The tamales here are made of rice (of course) and filled usually with chicken or pork, then wrapped in palm leaves and cooked in a big pot over an open fire. They aren’t quite as good as the Mexican ones, but with a cup of coffee in the afternoon, they pretty much make my day.

It’s very important here tamales only be eaten with a cup of coffee, either in the afternoon or in the morning. Eating a tamale with a meal is horrible crime of etiquette. I should know. I ate a tamale with my lunch the first week I was here. Later, someone pulled me aside and politely informed me not to let it happen again.

At the time, I didn’t really see the big deal. I mean, the people here serve pasta AND potatoes AND rice all in one meal; talk about bad food etiquette. But now I can’t imagine eating a tamale with a meal. There are some things you just don’t do.

Today I saw a commercial for cold medicine. There was a crowd cheering on a guy who was riding a stationary bicycle outside in a track suit. When he was all hot and sweaty, he jumped off the bike, stripped down to shorts and a T-shirt and sank into a tub of ice water. I didn’t get the connection to cold medicine.

My host sister explained that in Costa Rica, the people believe that going from hot to cold or cold to hot makes a person sick. They would never iron clothes barefooted because a hot iron in one hand mixed with feet touching a cold floor would be a sure recipe for illness.

Seems strange to me, but so once did the tamale rule. This culture and I are becoming buddies, finally, I suppose.

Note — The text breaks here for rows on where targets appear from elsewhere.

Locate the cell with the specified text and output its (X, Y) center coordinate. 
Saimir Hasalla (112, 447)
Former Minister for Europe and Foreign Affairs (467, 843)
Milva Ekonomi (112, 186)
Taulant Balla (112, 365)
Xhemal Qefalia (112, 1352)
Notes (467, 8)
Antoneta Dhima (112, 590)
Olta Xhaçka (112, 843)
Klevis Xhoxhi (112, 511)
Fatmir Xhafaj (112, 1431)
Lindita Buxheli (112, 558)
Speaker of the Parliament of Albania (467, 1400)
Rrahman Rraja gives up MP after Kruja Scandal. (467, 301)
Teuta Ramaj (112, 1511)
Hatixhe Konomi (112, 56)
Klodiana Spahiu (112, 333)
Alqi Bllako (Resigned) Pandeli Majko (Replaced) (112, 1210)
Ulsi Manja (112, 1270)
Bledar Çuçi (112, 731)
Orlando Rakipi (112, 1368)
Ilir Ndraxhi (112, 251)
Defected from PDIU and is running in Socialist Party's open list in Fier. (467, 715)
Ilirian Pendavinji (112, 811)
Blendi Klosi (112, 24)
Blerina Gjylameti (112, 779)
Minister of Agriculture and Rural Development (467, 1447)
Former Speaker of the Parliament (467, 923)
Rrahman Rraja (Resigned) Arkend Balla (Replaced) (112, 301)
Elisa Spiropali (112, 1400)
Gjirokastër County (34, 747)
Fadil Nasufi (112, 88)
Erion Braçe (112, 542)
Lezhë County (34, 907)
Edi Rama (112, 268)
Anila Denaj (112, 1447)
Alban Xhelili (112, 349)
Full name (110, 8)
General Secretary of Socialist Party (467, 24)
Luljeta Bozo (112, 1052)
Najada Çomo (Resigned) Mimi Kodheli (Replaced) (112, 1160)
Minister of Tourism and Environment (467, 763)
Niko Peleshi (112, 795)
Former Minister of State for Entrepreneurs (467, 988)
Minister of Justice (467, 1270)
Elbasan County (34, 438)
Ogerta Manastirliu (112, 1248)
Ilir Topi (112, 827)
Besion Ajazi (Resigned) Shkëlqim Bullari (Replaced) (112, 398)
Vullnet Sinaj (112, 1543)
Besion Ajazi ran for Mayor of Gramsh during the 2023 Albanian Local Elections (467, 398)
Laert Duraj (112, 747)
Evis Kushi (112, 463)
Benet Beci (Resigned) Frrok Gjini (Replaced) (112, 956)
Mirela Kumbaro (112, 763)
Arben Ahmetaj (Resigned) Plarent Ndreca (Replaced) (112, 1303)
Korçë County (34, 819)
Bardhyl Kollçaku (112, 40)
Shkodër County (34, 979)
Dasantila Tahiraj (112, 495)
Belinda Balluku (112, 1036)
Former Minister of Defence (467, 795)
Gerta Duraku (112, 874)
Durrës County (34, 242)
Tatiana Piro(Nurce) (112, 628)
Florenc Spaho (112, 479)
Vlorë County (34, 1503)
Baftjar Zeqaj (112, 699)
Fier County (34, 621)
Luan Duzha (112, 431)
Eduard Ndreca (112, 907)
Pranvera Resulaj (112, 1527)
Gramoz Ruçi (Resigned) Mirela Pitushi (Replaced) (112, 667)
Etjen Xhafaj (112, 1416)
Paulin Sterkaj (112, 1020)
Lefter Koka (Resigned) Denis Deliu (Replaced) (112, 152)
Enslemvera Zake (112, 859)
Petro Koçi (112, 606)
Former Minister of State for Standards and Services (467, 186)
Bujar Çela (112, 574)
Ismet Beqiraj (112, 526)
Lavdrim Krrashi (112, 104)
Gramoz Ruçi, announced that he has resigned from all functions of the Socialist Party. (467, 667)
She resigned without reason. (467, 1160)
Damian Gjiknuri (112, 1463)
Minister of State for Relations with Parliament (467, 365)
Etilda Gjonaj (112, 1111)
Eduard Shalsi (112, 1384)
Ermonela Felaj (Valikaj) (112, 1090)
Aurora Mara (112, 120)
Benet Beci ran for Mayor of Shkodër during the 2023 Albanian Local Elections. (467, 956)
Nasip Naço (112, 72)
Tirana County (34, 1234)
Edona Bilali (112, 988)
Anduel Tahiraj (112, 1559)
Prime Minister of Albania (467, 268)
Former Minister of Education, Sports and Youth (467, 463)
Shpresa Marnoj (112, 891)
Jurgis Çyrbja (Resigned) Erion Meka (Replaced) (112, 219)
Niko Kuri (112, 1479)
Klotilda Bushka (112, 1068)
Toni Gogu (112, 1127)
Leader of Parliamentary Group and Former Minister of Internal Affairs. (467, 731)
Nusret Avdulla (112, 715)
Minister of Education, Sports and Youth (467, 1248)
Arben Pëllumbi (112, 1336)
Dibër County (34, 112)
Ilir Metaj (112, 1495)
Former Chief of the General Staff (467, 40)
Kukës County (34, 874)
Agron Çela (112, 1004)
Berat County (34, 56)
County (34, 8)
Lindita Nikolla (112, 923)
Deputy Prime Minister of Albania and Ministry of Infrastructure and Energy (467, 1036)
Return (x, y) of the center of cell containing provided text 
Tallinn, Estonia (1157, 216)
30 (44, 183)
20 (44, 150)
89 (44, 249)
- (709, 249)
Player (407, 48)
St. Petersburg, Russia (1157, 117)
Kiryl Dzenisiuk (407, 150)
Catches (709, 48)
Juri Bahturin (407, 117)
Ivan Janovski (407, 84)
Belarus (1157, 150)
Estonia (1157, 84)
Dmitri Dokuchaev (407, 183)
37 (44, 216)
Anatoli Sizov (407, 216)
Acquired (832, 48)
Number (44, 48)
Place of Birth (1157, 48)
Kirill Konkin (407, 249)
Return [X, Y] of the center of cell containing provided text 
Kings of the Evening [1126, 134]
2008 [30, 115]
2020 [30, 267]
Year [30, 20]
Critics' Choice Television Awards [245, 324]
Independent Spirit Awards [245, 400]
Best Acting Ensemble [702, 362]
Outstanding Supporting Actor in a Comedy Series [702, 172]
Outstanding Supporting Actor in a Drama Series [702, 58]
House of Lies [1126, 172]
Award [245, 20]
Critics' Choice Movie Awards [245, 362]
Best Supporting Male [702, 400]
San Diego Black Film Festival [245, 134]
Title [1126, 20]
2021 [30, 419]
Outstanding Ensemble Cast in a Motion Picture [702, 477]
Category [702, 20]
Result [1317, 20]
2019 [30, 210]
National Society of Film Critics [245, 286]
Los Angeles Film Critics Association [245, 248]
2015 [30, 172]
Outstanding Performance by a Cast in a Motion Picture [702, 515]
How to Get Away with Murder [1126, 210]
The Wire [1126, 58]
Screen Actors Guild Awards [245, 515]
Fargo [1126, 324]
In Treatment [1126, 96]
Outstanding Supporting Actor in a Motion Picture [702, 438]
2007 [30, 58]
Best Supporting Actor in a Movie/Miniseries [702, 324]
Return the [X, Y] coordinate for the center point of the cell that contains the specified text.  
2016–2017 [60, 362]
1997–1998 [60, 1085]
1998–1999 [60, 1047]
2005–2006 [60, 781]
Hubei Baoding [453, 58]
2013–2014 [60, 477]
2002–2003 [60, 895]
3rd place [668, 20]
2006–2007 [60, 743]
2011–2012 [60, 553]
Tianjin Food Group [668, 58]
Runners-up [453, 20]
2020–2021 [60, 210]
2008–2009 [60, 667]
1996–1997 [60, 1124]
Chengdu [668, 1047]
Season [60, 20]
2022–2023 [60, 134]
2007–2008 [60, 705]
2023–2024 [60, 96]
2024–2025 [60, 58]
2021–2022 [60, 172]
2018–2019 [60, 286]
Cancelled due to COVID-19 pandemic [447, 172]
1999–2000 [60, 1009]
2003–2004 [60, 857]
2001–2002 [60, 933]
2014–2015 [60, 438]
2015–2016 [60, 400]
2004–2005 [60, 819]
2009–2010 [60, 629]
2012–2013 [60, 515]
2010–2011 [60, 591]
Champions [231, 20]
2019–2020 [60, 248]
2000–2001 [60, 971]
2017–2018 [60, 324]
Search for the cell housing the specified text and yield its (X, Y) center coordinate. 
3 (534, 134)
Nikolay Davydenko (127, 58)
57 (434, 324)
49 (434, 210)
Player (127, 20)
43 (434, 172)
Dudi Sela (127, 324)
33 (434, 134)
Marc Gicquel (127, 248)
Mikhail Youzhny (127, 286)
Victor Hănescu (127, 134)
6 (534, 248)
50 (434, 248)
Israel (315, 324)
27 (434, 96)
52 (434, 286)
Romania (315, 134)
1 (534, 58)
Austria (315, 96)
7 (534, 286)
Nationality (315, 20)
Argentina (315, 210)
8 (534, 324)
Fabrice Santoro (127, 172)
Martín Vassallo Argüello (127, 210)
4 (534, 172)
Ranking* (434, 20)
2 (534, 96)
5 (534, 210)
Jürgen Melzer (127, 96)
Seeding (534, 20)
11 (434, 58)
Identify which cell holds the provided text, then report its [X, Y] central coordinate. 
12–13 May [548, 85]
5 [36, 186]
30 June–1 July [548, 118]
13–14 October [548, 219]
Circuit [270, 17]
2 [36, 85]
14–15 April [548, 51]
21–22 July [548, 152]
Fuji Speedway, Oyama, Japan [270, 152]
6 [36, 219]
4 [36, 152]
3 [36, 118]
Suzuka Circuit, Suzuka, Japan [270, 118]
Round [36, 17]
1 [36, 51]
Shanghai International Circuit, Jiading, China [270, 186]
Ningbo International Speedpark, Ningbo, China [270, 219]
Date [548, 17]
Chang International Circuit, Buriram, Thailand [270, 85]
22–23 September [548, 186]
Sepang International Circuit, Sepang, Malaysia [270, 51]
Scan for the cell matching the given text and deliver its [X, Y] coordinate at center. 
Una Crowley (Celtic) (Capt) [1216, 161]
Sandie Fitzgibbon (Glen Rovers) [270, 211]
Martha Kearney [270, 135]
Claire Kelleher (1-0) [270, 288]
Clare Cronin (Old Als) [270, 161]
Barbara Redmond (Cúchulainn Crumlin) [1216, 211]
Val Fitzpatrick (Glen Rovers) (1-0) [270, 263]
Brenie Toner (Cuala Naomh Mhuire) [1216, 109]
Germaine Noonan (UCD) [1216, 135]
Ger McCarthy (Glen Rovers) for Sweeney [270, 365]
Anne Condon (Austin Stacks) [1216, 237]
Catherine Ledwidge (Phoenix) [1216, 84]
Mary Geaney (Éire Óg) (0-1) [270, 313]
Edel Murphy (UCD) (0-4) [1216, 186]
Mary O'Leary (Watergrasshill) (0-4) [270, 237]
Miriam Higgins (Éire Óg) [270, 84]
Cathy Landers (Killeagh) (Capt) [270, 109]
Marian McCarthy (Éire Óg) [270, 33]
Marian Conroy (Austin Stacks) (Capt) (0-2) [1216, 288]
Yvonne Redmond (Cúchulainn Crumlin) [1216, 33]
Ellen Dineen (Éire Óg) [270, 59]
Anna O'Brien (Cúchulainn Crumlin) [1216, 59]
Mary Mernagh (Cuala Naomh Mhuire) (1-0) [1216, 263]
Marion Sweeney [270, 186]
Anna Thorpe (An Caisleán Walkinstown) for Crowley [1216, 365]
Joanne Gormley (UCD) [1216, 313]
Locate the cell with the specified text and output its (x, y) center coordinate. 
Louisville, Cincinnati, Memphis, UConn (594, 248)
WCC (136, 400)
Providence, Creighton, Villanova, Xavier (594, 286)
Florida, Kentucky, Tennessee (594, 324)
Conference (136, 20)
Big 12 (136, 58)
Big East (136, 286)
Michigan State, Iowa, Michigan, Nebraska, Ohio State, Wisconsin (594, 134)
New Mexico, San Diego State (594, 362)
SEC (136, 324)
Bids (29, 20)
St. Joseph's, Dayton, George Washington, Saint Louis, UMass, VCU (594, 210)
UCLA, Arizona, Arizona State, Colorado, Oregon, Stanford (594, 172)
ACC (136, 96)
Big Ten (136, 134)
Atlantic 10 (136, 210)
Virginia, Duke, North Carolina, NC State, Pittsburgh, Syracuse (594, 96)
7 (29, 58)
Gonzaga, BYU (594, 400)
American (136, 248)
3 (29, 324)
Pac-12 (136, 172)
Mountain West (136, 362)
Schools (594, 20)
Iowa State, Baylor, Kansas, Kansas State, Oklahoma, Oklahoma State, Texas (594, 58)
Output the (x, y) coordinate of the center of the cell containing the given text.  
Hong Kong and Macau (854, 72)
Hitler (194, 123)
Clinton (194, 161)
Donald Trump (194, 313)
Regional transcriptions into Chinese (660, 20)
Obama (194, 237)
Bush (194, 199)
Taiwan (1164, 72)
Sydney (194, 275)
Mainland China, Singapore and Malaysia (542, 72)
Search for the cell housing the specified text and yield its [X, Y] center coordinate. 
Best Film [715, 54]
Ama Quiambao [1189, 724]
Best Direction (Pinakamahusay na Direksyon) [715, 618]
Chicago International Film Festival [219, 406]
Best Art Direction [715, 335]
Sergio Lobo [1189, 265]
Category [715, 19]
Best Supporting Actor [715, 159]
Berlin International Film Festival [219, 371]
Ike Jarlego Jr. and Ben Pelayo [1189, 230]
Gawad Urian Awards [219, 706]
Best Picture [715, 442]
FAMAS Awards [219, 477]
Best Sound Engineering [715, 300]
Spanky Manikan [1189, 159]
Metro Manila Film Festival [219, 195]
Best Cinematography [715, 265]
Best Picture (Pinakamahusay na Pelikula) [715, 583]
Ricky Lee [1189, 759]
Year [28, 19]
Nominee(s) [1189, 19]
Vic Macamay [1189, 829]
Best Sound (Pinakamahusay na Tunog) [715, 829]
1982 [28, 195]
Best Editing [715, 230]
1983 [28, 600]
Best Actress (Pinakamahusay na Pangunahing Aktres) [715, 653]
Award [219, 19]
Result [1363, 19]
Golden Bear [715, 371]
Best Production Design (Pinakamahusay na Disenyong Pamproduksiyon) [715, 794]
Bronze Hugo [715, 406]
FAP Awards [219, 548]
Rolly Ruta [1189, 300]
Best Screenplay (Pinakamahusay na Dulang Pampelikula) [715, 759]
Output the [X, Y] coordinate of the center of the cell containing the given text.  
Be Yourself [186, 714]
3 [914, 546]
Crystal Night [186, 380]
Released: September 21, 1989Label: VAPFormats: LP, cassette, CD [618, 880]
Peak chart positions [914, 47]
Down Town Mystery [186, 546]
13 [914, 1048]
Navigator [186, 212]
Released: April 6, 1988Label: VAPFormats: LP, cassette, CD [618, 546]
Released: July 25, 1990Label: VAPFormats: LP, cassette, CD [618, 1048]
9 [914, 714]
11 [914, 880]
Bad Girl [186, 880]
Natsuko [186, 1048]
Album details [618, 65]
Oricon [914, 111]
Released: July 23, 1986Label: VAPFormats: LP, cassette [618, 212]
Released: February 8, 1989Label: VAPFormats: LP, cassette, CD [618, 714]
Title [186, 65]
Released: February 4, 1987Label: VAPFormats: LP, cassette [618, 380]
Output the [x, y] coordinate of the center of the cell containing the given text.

Still, after five months here, I´ve learned that I’ll never, ever, ever really fit in. People will always be suspicious of me, always looking for some way to shove me into their stereotypes of American women – endlessly rich, sexually loose and easily taken advantage of.

Even if I stop taking cold showers after I run and continue to avoid tamales at meal time, I’ll always be just another gringa.

Joke's on you

Back to the chinches, or as in my last post, in the feminine form, chinchas. The last time I posted they were just tiny bugs about which kids tell cute little jokes.

Many times in my life, my dad and I have discussed a certain phenomenon that, as far as we know, is still unnamed. The phenomenon is that when you learn a new word, it suddenly starts to show up in the most unexpected places.

Take chinche, for example. I randomly learned the Spanish word when I caught a kid passing a note in class. I thought the joke was cute, so I posted it on this here blog just for the fun of it.

Then yesterday, at school, one of my first-graders, Carolina, came into class with a bloody stripe running lengthways across her face - from the center of one cheek, across her nose, to the center of another cheek. It looked like something had dug a shallow ditch across her face.

When I asked her what happened, she answered briefly, "Un chinche."

Somehow she didn't seem to think they were all that funny.